Monday, August 31, 2009
Visiting Winnipeg, Manitoba, Canada
The Forks is a lovely riverfront area in the heart of downtown Winnipeg. A meeting place for thousands of years, it is the city's most popular gathering place, attracting nearly four million visitors each year.
Canadian Pacific rail car at the Forks in Winnipeg.
As a teenager Neil Young lived in this house on Grosvenor Avenue in Winnipeg. We are staying right down the street on Grosvenor Avenue.
Pedestrian bridge over the Red River in Winnipeg at the Forks.
This bridge is the only one in North America with a restaurant in the middle. We stopped for a bite at the Salisbury House restaurant on the bridge. Great views.
Jon and I both admired the Canadian postal boxes on the street.
Jon and friend at the Forks, Winnipeg.
Canadian Flag at the Forks.
Saturday, August 29, 2009
Moose Jaw, Saskatchewan, Canada
Friday, August 28, 2009
Taking a break at 6,900 ft. in Banff National Park, Alberta, Canada
Columbia Icefield Bus, Banff National Park, Alberta, Canada
We drove the Icefields Parkway up to the Columbia Icefield. We took the Brewster Ice bus out onto the glacier and walked around a secure area of the glacier.
The Columbia Icefield is located on the boundary of Banff and Jasper National Parks and is one of the largest accumulations of ice and snow south of the Arctic Circle.
There are eight major glaciers including the Athabasca, Dome, and Stutfield Glaciers, all visible from the Icefields Parkway. The Columbia Icefield feeds streams and rivers that pour into the Arctic, Atlantic, and Pacific oceans. It was an astonishing place.
Jon on the glacier.
Hiking on the glacier.
Front of the Brewster Ice bus.
Morant's Curve on the Bow Valley Parkway, Banff National Park, Alberta, Canada
Morant's Curve on the Bow Valley Parkway, Banff National Park, Alberta, Canada. We had just stopped to take a photograph of this very famous view when a Canadian Pacific railway train started coming around the bend. Jon and I both dashed across the road to get into position to capture the train on the curve. It was an exciting momemt and a lovely scene to photograph.
Icefields Parkway, Banff National Park, Alberta, Canada
We climbed up to Bow Summit (6,956 ft summit) and the water is really that color.
We left Banff early in the morning and drove up 1A towards Lake Louise. We spotted a family of Rocky Mountain Big Horn Sheep on a cliff and I got this photograph with my Nikon 400mm lens.
View of Banff from the road leading up to Mt. Norquay.
Thursday, August 27, 2009
Bow River, Banff National Park, Alberta, Canada
Trail Ride in Banff
We rode horses along the Bow River in Banff. The horses actually crossed the river in two places.

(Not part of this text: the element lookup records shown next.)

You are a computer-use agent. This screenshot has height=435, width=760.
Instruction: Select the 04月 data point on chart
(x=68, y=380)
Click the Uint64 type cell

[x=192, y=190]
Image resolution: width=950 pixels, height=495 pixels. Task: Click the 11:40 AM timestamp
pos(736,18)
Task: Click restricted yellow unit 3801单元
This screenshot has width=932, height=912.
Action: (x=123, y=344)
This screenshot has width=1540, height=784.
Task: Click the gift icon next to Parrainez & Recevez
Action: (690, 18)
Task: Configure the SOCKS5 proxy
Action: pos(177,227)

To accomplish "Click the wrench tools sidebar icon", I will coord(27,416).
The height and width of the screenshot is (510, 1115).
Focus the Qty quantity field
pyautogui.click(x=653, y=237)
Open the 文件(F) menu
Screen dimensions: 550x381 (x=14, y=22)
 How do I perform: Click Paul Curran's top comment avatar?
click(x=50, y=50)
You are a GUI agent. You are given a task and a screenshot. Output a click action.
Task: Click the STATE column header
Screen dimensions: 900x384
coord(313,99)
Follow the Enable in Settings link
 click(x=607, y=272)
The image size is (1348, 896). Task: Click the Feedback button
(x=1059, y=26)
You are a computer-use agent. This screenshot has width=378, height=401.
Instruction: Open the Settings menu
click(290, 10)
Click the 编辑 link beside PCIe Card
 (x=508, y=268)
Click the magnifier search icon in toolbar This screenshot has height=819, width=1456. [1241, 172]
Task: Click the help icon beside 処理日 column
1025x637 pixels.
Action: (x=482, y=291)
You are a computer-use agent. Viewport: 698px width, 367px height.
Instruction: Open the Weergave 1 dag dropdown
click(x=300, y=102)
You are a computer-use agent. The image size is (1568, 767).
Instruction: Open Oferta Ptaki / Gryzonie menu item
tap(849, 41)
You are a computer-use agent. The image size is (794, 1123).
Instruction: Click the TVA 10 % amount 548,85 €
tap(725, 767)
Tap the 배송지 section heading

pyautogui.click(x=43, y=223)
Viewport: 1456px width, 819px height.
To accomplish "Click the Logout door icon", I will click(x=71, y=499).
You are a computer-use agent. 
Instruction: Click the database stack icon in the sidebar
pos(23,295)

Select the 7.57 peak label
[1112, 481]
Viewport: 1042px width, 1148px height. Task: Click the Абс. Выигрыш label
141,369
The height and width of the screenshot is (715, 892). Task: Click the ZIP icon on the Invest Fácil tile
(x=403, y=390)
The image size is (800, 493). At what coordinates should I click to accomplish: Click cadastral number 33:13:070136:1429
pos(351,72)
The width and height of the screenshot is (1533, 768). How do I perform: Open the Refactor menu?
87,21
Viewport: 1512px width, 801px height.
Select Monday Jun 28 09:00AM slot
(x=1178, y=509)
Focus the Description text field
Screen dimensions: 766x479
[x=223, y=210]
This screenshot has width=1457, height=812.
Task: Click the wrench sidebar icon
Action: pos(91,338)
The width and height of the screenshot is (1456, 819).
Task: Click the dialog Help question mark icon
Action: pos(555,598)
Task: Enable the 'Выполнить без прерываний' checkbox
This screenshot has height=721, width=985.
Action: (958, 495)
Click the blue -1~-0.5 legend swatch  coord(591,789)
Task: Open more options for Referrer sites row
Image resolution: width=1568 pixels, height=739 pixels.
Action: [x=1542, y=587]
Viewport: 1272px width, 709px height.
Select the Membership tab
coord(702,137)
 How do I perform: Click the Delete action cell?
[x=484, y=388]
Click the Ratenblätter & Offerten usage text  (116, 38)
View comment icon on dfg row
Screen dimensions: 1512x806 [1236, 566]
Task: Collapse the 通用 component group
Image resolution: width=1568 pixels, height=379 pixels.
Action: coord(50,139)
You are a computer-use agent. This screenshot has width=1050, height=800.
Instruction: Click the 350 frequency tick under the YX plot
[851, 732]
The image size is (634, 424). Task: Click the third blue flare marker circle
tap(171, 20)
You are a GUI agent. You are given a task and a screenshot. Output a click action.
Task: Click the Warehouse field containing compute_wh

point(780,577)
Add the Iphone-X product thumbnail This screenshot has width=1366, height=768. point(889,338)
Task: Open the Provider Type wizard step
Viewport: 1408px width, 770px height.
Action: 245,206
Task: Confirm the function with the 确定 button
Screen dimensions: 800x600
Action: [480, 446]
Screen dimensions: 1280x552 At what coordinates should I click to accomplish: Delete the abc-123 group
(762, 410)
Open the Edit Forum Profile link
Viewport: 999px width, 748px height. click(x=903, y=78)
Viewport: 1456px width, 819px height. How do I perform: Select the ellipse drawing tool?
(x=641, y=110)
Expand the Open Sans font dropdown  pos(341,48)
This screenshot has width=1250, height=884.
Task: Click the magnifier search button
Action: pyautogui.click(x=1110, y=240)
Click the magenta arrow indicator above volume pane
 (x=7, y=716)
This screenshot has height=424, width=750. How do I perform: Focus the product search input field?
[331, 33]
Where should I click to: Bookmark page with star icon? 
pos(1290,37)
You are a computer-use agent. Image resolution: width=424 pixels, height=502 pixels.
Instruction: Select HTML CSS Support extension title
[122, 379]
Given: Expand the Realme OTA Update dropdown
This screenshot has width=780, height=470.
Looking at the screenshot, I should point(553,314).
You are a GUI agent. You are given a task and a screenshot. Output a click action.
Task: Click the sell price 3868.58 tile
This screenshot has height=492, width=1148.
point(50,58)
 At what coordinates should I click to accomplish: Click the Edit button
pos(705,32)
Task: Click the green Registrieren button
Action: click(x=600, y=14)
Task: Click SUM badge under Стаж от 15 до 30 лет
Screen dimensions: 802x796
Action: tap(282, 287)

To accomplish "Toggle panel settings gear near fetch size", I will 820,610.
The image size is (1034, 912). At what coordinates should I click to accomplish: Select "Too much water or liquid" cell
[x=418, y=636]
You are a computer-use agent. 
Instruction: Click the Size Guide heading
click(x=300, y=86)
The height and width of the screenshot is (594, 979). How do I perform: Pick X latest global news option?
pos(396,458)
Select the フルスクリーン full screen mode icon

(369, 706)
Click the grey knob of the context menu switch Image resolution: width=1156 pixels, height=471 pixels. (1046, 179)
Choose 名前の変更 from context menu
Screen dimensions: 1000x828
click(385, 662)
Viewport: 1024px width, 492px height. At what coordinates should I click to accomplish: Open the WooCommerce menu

Jon getting acquainted with his horse.
The trail up the "rockpile" provided a great view of the aquamarine colors of Moraine Lake, a glacially fed lake in Banff National Park. Moraine Lake is about 8 miles from Lake Louise and is located in the Valley of the Ten Peaks at an elevation of approximately 6,183 feet.
The water color is due to the refraction of light off the rock flour deposited in the lake on a continual basis. I had never heard of rock flour until this trip.
We canoed Moraine Lake (that's Jon in the bow in the Lewis and Clark hat).
Jon surveying the rapids ahead.
We stopped for lunch at the far end of the lake and had some time to do some macro photography.
Wild mushrooms growing near the far end of Moraine Lake.
We hiked around Moraine Lake near Lake Louise but stuck to the trails which did not require parties of four or more due to grizzly bear activity. Bear bells and pepper spray canisters were de rigueur.
On the other end of the wildlife spectrum, however, was the extremely friendly Moraine Lake chipmunk.
Wednesday, August 26, 2009
Lake Louise and Banff
I got up at 6 am to try to make the sunrise at Lake Louise. It took me a bit longer than I had anticipated to drive from Banff to Lake Louise but I got several good post-sunrise shots.
I took several fish-eye lens shots. The morning light on the water is amazing. The reflected mountains add a lot of interest. I revisited Lake Louise a few days later in the late afternoon and the scene was so entirely different I didn't recognize it. It is well worth getting up early to make take photos of Lake Louise around 6:30 a.m.
Closeup of the Victoria Glacier which feeds Lake Louise. Lake Louise after Princess Louise Caroline Alberta (1848-1939), the fourth daughter of Queen Victoria.